Where do you live as we have one at work But I do not know if it is for sale??


----------



## Fran (11 May 2009)

*I have a Regency Green Pashley Princess for sale in Bristol*

I have one for sale. It has hardly been used but does not have the Brooks leather saddle as when I bought it I couldn't face wearing it in as I wasn't really a cyclist (and never managed to conquer my fear of traffic). So it has a softer saddle. It is Regency Green and has 5 gears, skirt guard, rear wheel lock, front basket, dynamo (though the cable is snapped so needs fixing) and a few minor bubbles on the chrome. It has been kept under cover in a bike shed. If you're interested call me on 07939 143785


----------



## Cathryn (11 May 2009)

How come when I wanted a pashley princess, no-one had it and then Fran materialises out of nowhere when Julie wants one? 

VERY unfair.


----------



## juliew1030 (13 May 2009)

thanks for the offer but a bit too far to come from essex


----------



## mickle (13 May 2009)

juliew1030, with all due respect, Pashley Princesses are over-weight and over-priced old tanks.
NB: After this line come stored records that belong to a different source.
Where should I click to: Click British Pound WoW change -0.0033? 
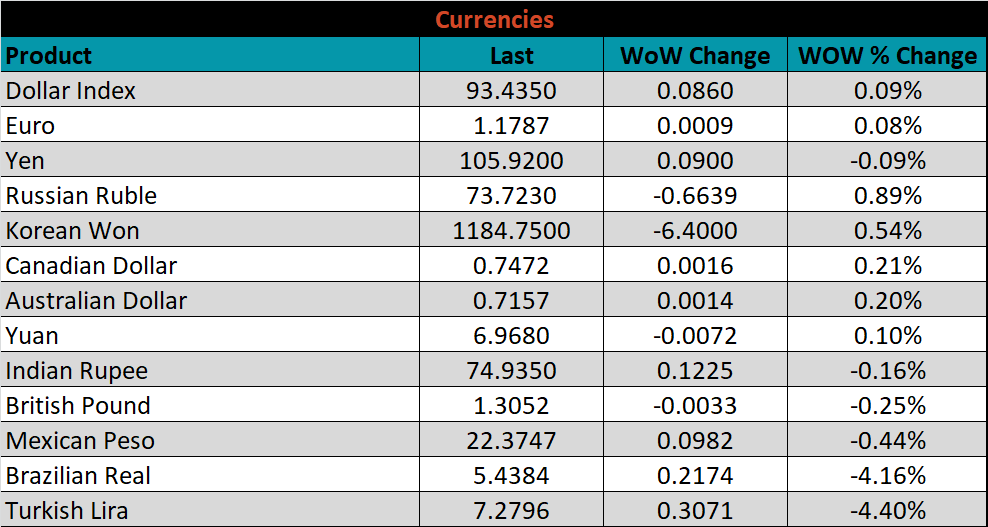point(695,406)
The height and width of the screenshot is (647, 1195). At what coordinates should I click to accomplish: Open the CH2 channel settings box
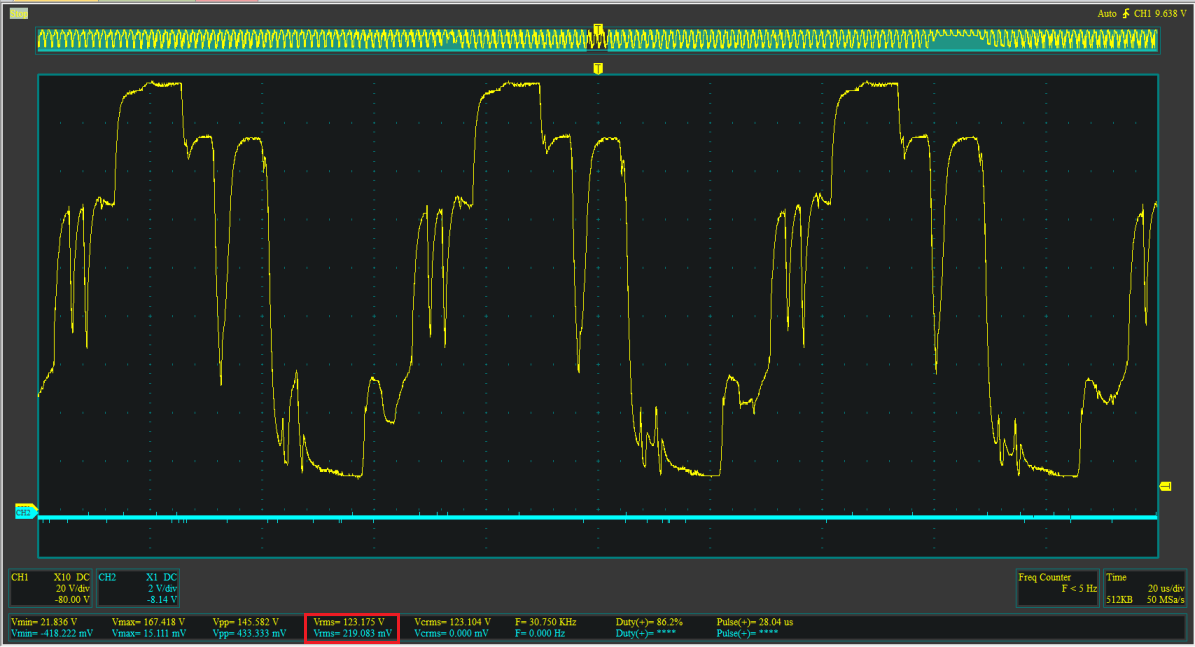138,588
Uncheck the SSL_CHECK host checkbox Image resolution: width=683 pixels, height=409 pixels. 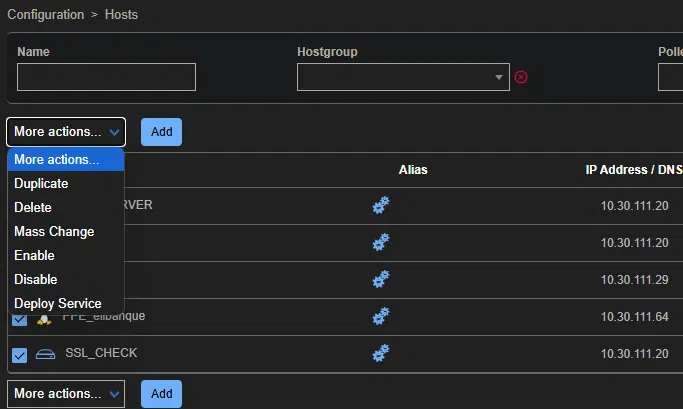pyautogui.click(x=20, y=355)

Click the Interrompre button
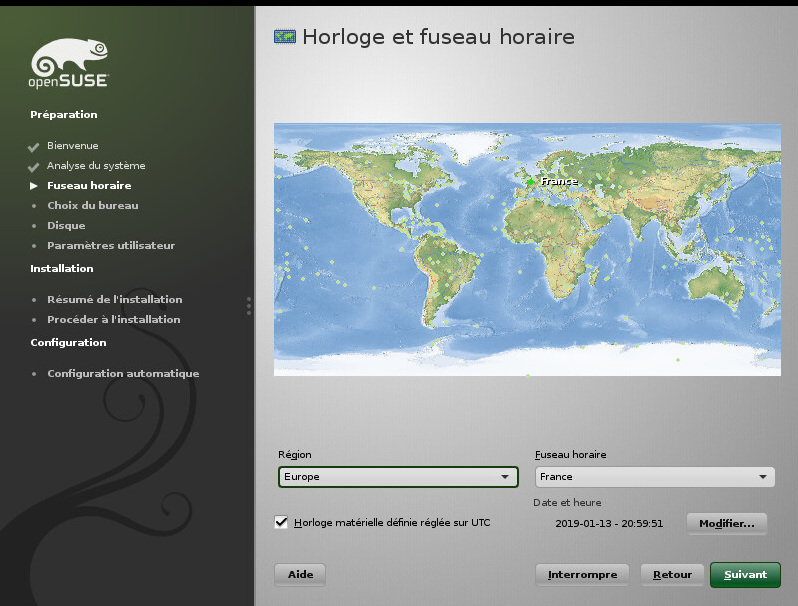pos(582,575)
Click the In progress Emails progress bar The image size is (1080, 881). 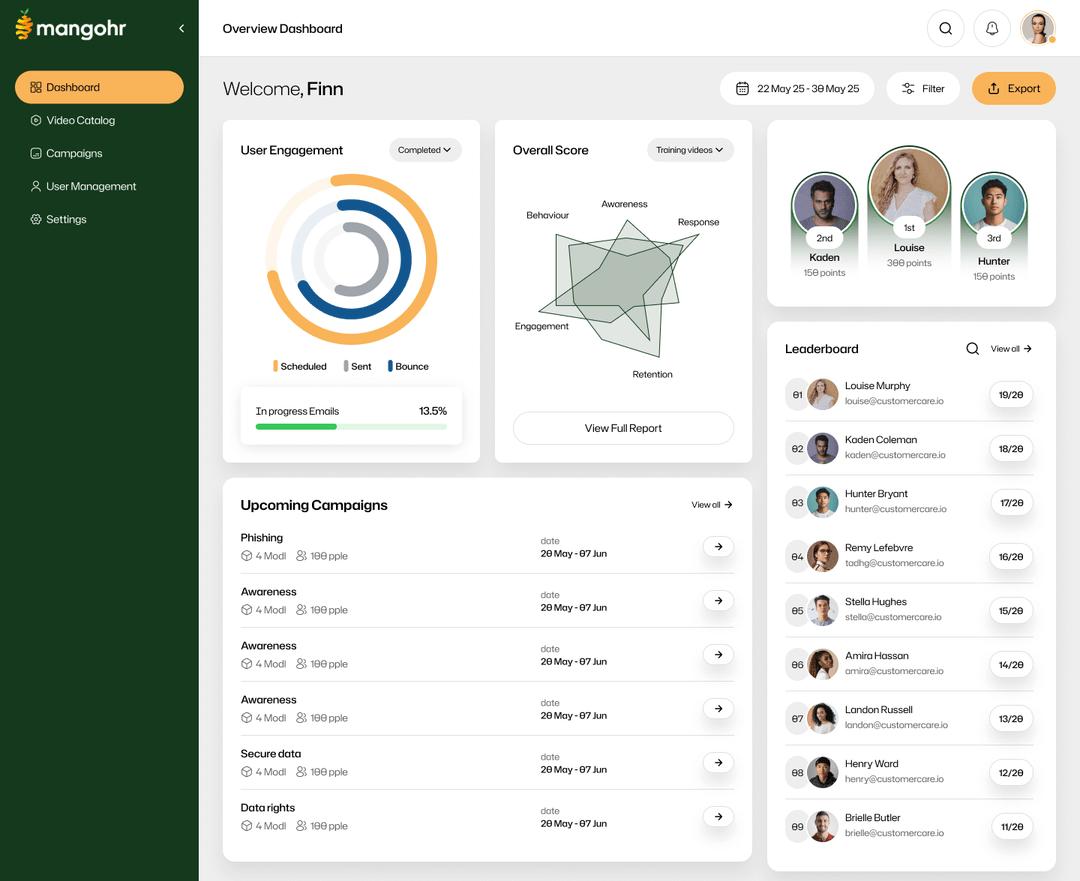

I've known three people buy them only to discover that they're not particularly nice to ride and ended up trading them in for something more user friendly.

If you fancy something with the visual appeal of a tradish bike but with decent lightweight parts and at about half the price of a Princess......

http://www.summerbicycles.com/Bikes/Picnic.html 

The Princess is a boat anchor.


----------